Une façon de couper les ponts avec la presse? « Il remplace une interview de journalistes avec de vraies questions et une possibilité de contradiction avec une déclaration aux Français [avec son discours devant le Congrès de Versailles], expliquait à l’époque à L’Express Philippe Moreau-Chevrolet, expert en communication politique. Il s’éloigne de la presse, comme pour se construire en opposition à François Hollande, qui parlait beaucoup, voire trop, aux journalistes. Pour lui, les médias ne sont pas des interlocuteurs du président. Ceux qui parlent aux journalistes, ce sont ses ministres. »

Cette relation particulière avec la presse ne l’empêche pas de s’ériger en défenseur de la profession. Dans son discours à l’ONU mardi, Emmanuel Macron a assuré que « rien ne saurait justifier la réduction de la liberté de la presse. » Il a même réclamé la nomination d’un représentant des Nations unies pour défendre la liberté d’informer.

« Les journalistes ne sont pas des amis »

Emmanuel Macron a toujours prévenu: hors de question qu’il se montre aussi bavard que son prédécesseur. À une semaine du premier tour de l’élection présidentielle, il explique à L’Obs: « Je ne laisserai pas les journalistes entrer dans les cuisines. Les journalistes ne sont pas des amis. Je les respecte. Mais si je deviens trop proche d’eux, ils finiront par s’en vouloir car ils ont une conscience. Et bientôt ils m’en voudront de s’en vouloir. »

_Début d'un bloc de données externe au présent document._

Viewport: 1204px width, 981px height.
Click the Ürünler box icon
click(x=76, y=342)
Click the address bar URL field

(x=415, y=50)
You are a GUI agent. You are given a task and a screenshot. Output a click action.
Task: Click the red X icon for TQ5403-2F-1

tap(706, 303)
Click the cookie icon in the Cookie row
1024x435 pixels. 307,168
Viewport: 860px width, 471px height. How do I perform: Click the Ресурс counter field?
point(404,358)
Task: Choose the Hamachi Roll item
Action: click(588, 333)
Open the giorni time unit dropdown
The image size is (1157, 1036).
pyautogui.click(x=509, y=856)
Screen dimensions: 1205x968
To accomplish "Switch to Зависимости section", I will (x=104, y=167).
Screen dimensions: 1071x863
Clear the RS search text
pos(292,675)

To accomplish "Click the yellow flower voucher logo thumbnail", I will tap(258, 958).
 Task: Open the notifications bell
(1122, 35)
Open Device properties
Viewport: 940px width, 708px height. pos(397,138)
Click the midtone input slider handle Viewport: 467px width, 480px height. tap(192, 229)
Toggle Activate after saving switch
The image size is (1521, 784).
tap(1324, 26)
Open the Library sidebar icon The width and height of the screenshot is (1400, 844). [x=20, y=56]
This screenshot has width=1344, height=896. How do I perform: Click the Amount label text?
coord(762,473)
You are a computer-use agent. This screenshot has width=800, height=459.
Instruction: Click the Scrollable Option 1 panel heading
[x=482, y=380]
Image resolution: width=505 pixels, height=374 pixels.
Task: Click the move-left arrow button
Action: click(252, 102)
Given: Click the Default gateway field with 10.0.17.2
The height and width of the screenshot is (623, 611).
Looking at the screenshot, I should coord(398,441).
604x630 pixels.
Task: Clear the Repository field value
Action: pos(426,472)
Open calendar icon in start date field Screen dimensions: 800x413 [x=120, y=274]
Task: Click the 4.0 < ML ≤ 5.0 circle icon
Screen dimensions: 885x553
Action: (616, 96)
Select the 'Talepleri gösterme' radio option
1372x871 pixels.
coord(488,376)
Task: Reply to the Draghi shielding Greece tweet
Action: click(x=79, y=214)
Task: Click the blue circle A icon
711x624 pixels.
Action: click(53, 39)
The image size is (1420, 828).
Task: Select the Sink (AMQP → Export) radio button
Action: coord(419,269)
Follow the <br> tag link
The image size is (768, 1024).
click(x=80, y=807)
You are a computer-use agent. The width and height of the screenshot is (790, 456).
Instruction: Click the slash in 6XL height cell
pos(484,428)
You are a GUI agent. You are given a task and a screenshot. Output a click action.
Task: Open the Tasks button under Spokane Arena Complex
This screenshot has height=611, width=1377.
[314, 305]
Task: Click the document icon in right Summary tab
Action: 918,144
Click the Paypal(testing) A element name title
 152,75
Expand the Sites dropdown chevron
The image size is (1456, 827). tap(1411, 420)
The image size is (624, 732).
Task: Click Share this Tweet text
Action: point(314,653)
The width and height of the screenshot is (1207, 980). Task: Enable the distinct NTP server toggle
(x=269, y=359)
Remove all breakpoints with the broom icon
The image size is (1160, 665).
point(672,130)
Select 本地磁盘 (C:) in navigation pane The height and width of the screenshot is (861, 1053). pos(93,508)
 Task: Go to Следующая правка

Même volonté de verrouillage annoncée dans L’Émission Politique, sur France 2, en avril dernier. « Un président préside et j’aurai cette distance avec la vie médiatique, insiste Emmanuel Macron. Je considère que le problème des derniers quinquennats a été une trop grande proximité avec les journalistes. Je pense qu’en particulier, quand on préside, on n’est pas le copain des journalistes. »

Le président français entretiendrait cependant des liens avec quelques-uns. Selon Le Parisien, il échange régulièrement des SMS avec des journalistes économiques français. « Il ne leur donne pas de détails, contrairement à Hollande. Mais il les ambiance pour les influencer et maintenir un lien avec eux, au cas où… », indique un ami d’Emmanuel Macron au quotidien.